**What to work on**
An exact copy of every record is needed, with all pictures omitted.

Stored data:
>>>

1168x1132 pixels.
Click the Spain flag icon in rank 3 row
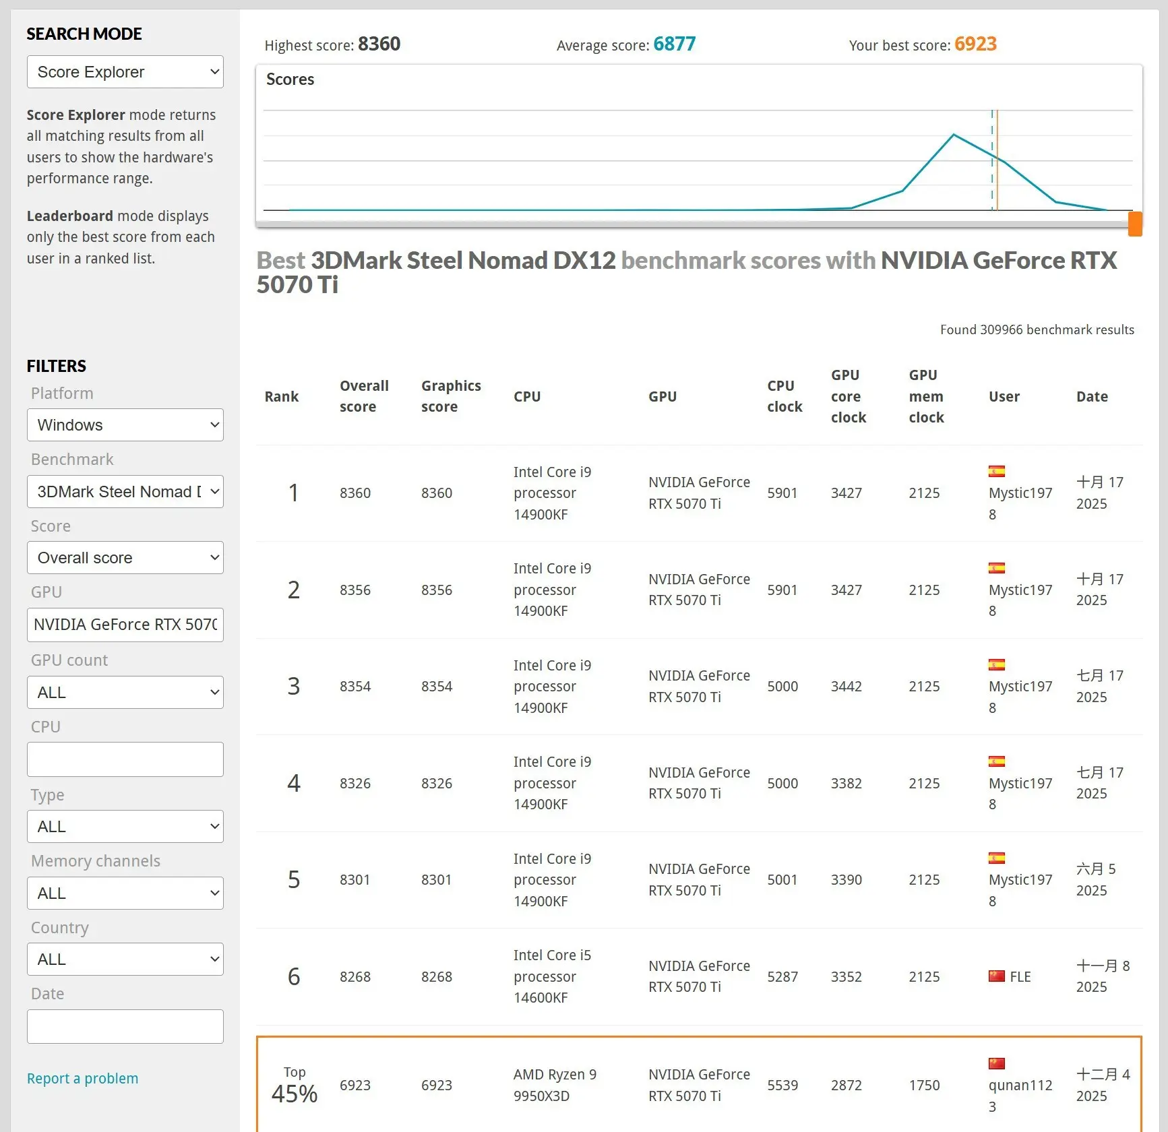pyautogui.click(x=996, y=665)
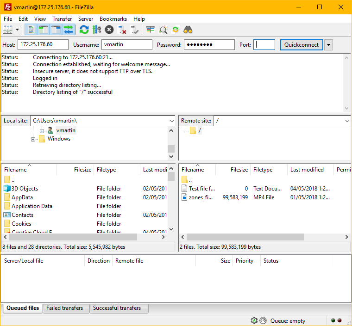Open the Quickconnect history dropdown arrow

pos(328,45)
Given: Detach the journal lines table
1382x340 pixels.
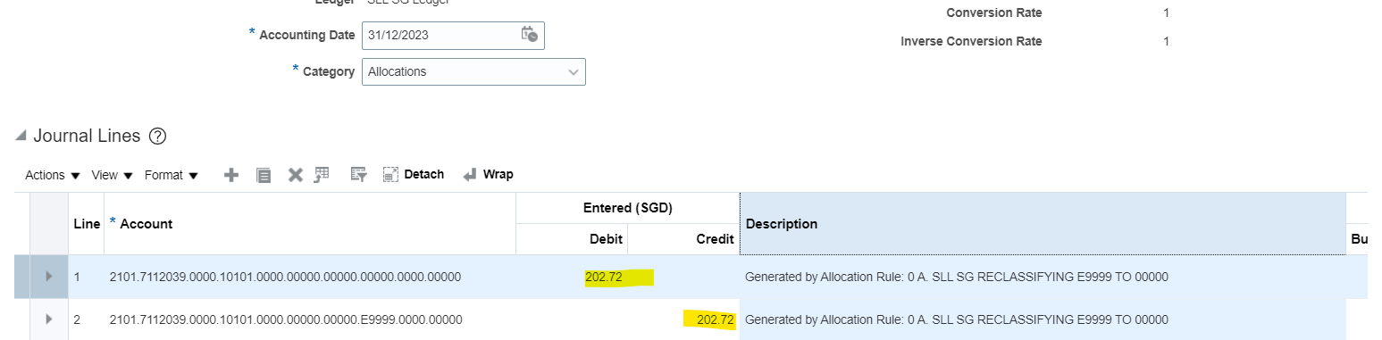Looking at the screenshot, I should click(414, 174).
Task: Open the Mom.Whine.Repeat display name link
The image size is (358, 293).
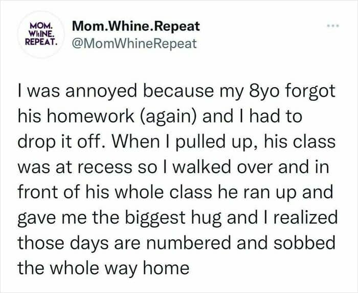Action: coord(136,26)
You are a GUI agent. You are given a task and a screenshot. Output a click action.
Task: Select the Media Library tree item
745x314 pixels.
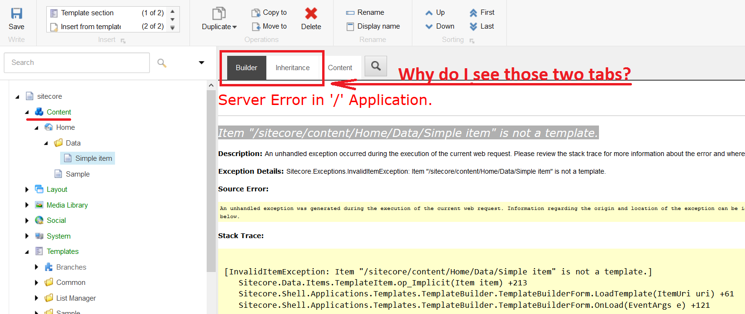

<<<

**Task result**
1168x1132 pixels.
Click the Spain flag icon in rank 3 row
pyautogui.click(x=996, y=665)
Open the Quickconnect history dropdown arrow

pos(328,45)
Given: Detach the journal lines table
1382x340 pixels.
Looking at the screenshot, I should click(414, 174).
Task: Open the Mom.Whine.Repeat display name link
The image size is (358, 293).
Action: coord(136,26)
You are a GUI agent. You are given a task and a screenshot. Output a click action.
Task: Select the Media Library tree item
745x314 pixels.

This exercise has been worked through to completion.